BRIEF
Output only the stretch of the listing that starts at the line containing "The height and width of the screenshot is (394, 556)." and ends at the line containing "Click the 'False'", reproduced exactly with both ends.

MATERIALS PROVIDED
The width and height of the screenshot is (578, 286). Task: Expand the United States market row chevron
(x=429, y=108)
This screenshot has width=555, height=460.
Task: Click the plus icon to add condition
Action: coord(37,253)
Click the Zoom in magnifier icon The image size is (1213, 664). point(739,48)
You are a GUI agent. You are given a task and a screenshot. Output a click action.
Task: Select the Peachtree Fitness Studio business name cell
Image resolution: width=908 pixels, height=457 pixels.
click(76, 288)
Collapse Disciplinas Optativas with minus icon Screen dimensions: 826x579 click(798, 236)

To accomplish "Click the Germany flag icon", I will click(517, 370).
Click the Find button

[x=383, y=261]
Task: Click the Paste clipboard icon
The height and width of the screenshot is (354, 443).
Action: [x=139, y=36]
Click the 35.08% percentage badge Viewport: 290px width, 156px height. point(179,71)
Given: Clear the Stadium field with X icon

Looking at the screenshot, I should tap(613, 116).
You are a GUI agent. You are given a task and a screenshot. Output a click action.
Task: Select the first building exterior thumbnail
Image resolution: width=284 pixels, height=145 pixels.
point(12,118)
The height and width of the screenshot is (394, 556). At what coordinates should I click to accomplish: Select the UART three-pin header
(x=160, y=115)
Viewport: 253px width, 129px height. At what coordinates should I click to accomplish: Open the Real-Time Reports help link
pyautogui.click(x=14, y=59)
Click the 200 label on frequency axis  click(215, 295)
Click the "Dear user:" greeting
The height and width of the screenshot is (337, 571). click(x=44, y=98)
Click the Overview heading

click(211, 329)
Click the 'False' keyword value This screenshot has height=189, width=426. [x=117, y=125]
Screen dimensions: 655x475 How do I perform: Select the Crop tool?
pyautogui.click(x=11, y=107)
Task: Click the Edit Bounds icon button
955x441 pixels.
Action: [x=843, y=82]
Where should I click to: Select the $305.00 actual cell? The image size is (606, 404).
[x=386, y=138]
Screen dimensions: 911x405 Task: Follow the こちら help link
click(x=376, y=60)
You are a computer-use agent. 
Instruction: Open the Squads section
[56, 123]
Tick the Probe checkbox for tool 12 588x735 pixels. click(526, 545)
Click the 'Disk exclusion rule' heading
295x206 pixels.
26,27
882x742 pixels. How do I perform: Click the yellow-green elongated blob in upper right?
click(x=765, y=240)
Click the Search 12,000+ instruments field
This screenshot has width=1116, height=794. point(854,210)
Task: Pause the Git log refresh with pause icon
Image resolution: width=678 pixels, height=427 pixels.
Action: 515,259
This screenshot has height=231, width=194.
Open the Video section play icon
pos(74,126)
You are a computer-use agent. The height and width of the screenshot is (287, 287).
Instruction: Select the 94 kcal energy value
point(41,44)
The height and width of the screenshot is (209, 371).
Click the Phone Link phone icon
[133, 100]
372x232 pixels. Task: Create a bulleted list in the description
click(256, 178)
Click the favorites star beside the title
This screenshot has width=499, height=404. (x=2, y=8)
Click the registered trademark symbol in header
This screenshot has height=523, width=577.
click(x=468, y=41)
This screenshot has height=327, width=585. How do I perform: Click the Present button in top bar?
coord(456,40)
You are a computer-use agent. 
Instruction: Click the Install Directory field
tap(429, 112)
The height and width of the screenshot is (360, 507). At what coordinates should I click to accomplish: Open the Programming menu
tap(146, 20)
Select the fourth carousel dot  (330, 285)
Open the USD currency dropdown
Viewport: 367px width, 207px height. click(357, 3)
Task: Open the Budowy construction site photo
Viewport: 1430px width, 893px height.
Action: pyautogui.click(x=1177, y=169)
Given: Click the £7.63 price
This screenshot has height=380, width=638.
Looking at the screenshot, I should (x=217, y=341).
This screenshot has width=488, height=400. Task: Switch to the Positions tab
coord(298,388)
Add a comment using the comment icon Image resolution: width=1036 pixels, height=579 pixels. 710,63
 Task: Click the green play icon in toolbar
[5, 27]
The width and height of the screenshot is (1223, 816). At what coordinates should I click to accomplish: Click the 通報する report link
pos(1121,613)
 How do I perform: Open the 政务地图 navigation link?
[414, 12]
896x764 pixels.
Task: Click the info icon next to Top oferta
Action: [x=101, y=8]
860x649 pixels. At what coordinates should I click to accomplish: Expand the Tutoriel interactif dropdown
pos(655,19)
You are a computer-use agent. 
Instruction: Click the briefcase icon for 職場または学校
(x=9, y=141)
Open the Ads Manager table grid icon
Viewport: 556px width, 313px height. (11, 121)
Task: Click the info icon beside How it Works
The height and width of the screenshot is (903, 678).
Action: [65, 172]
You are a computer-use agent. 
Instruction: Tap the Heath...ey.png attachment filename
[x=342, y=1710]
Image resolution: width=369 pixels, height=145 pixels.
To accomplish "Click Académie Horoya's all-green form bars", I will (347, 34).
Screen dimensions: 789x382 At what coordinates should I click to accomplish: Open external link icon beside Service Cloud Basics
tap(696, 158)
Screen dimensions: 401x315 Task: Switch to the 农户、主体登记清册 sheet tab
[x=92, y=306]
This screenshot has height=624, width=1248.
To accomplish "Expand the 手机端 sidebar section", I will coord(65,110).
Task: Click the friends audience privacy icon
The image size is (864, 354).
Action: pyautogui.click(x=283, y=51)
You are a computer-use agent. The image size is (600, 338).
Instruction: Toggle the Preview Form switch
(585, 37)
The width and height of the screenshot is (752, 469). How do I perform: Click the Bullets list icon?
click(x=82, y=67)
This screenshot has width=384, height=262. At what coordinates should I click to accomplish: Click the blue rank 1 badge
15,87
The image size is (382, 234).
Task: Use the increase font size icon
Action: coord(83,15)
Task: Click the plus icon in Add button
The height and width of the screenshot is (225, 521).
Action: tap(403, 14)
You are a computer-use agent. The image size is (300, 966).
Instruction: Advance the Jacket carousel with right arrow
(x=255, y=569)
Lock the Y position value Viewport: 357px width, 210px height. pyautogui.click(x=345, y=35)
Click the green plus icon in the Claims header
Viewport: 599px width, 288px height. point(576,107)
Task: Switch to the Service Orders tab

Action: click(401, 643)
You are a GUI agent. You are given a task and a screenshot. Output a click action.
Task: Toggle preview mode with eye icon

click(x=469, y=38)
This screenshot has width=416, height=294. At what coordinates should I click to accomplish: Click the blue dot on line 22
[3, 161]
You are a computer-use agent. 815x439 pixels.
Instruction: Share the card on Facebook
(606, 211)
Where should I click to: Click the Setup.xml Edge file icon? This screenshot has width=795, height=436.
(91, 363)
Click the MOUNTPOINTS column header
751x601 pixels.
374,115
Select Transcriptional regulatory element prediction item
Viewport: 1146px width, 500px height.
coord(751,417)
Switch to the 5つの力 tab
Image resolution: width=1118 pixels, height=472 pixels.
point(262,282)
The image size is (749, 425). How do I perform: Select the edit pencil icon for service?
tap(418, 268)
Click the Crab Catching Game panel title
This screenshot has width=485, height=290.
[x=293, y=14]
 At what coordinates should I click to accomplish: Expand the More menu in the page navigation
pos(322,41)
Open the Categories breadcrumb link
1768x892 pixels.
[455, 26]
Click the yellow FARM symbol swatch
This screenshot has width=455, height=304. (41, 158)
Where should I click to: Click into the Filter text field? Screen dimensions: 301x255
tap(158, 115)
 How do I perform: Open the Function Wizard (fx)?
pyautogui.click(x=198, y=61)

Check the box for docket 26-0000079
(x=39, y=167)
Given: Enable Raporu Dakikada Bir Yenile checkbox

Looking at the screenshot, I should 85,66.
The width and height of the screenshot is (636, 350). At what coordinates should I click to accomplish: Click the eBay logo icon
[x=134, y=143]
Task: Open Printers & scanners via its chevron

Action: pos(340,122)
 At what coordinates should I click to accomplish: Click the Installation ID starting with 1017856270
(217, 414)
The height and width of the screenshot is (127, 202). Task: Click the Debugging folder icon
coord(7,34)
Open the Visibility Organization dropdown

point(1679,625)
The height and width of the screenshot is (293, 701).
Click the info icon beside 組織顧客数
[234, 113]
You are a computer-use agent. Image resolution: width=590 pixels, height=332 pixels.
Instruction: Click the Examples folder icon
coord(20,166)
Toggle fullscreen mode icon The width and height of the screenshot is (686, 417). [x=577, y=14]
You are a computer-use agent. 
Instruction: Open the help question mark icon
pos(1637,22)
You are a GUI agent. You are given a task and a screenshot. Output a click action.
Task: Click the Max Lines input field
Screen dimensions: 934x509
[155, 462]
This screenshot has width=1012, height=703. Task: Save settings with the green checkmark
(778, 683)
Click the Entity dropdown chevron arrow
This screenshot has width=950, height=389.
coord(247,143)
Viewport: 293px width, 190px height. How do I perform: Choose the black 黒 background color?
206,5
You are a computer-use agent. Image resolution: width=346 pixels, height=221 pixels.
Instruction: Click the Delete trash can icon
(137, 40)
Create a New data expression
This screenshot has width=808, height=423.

ANSWER BOX
The height and width of the screenshot is (394, 556). At what coordinates should I click to accomplish: Select the UART three-pin header
(x=160, y=115)
Viewport: 253px width, 129px height. At what coordinates should I click to accomplish: Open the Real-Time Reports help link
pyautogui.click(x=14, y=59)
Click the 200 label on frequency axis  click(215, 295)
Click the "Dear user:" greeting
The height and width of the screenshot is (337, 571). click(x=44, y=98)
Click the Overview heading

click(211, 329)
Click the 'False' keyword value This screenshot has height=189, width=426. [x=117, y=125]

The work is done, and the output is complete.